- INSTRUCTIONS TO FOLLOW: Copy, pictures aside: the lines below from the one that holds "Where should I" through the final line of the listing, both ends included, exactly as they are and nothing else.

━━ SOURCE MATERIAL ━━

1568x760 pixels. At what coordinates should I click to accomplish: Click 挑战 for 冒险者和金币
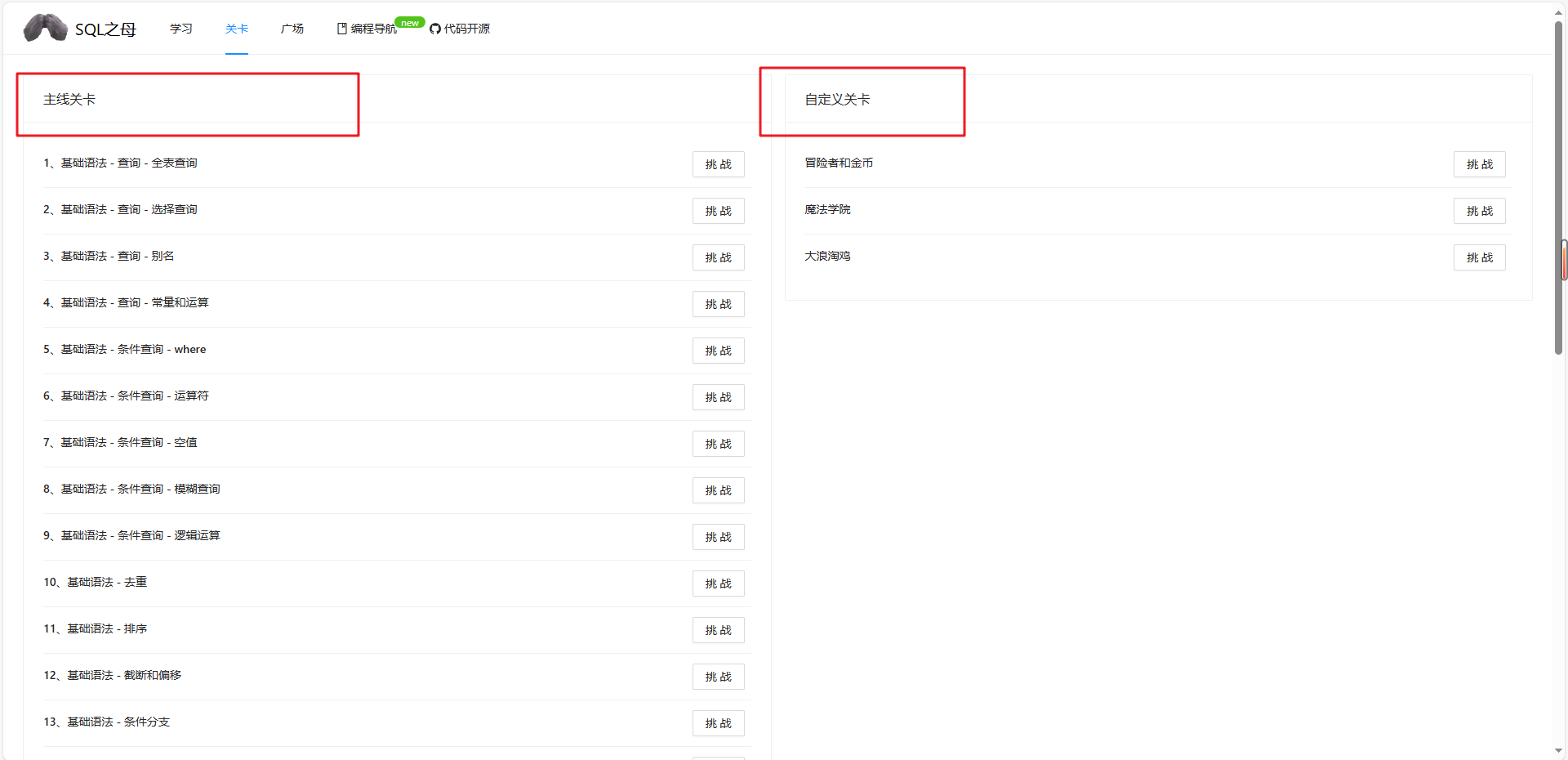pos(1479,164)
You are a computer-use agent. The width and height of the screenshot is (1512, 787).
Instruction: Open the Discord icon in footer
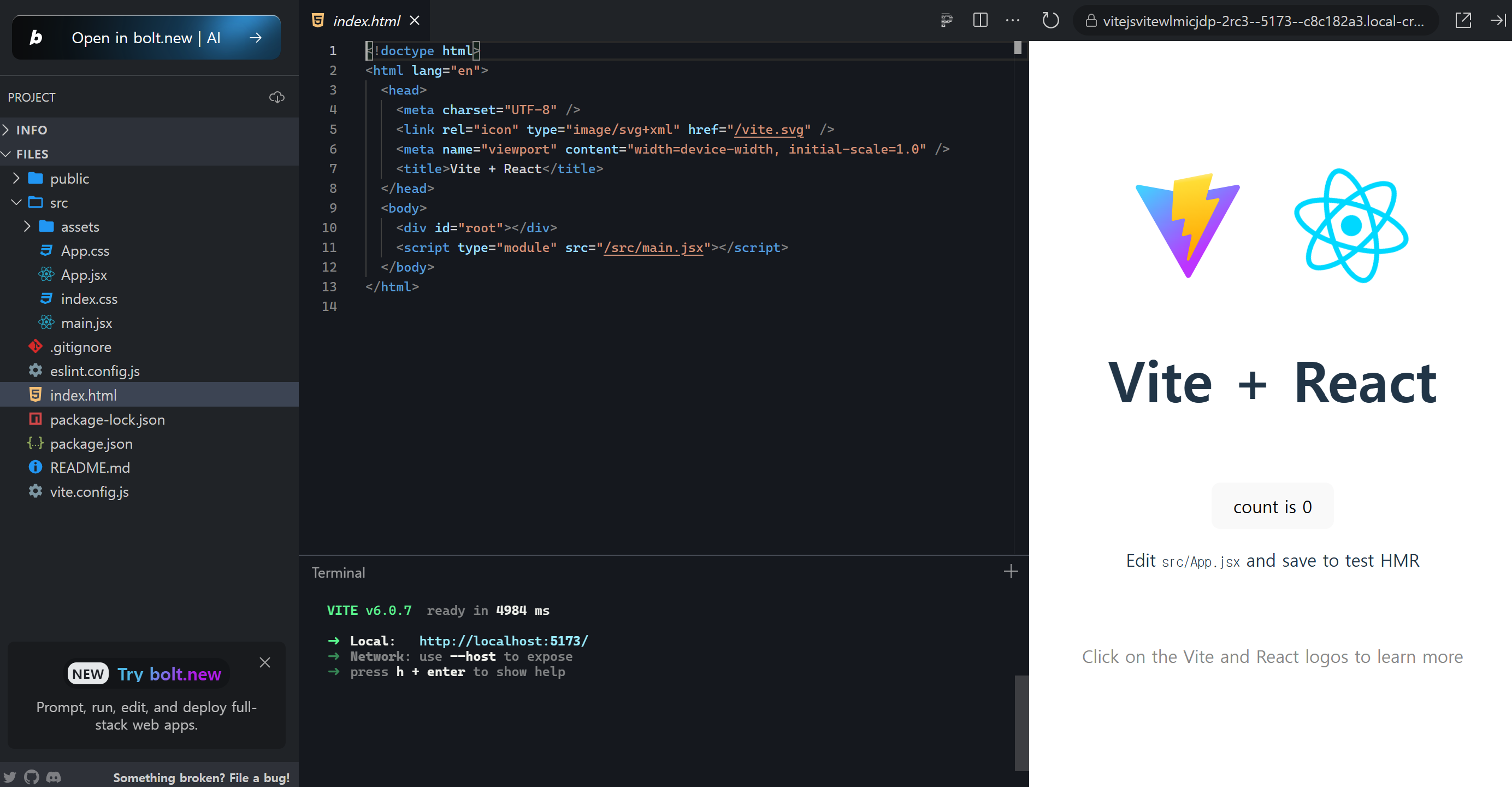[x=54, y=777]
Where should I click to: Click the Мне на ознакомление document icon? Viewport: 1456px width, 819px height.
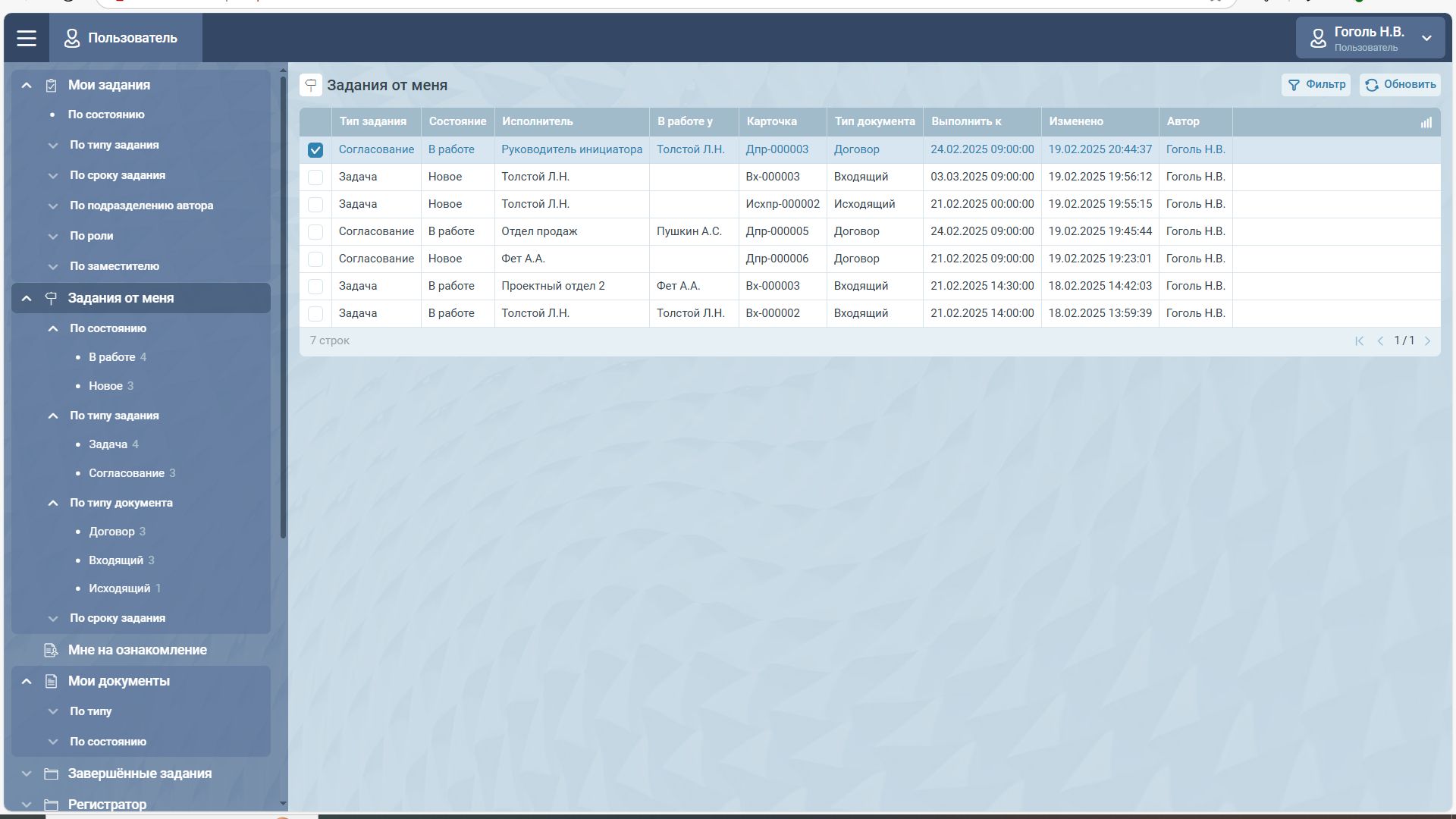[x=51, y=650]
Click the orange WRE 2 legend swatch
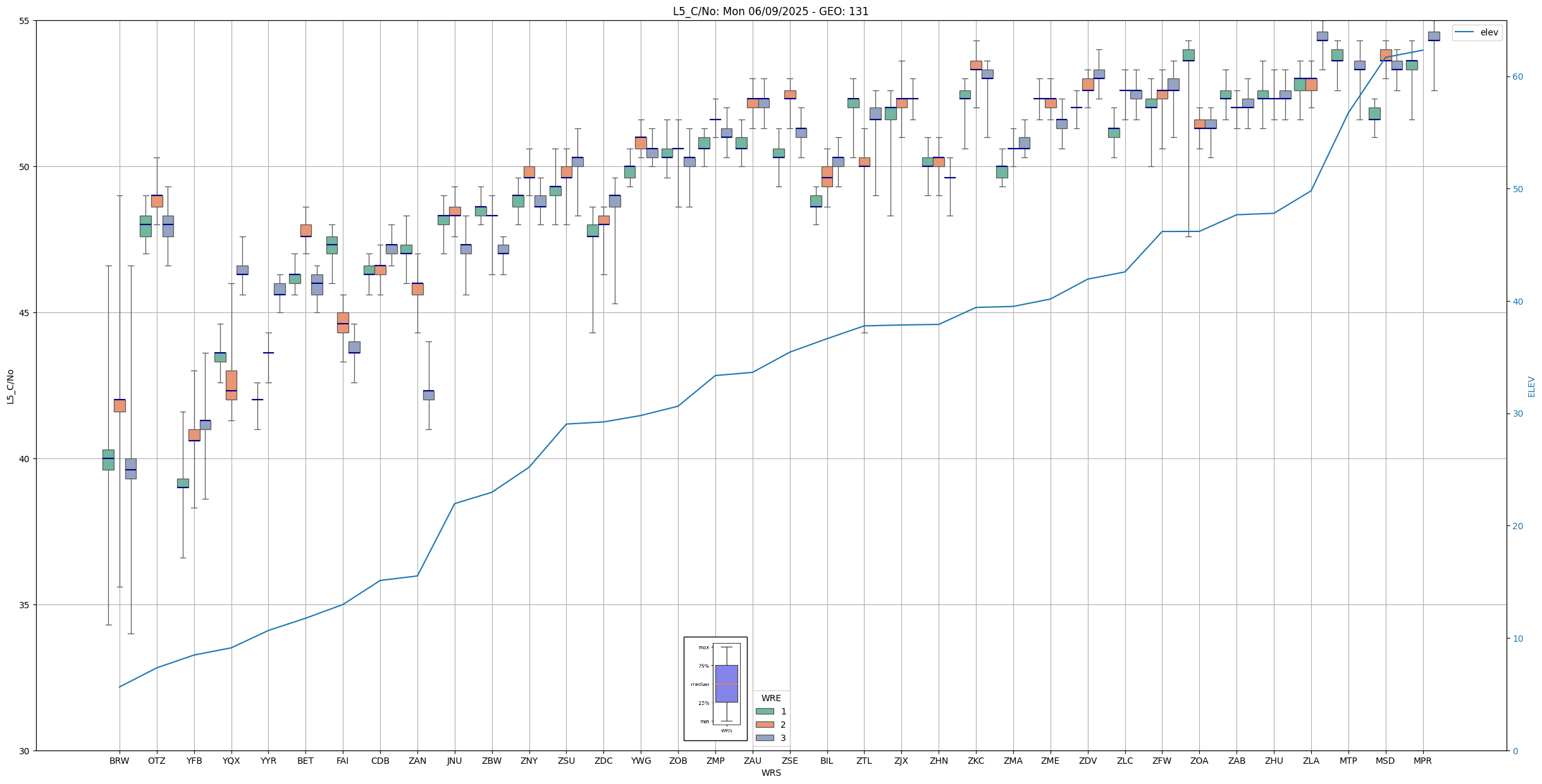 coord(764,725)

━━━

- WRITTEN SOLUTION:
Where should I click to: Click the Мне на ознакомление document icon? Viewport: 1456px width, 819px height.
[x=51, y=650]
Click the orange WRE 2 legend swatch
 coord(764,725)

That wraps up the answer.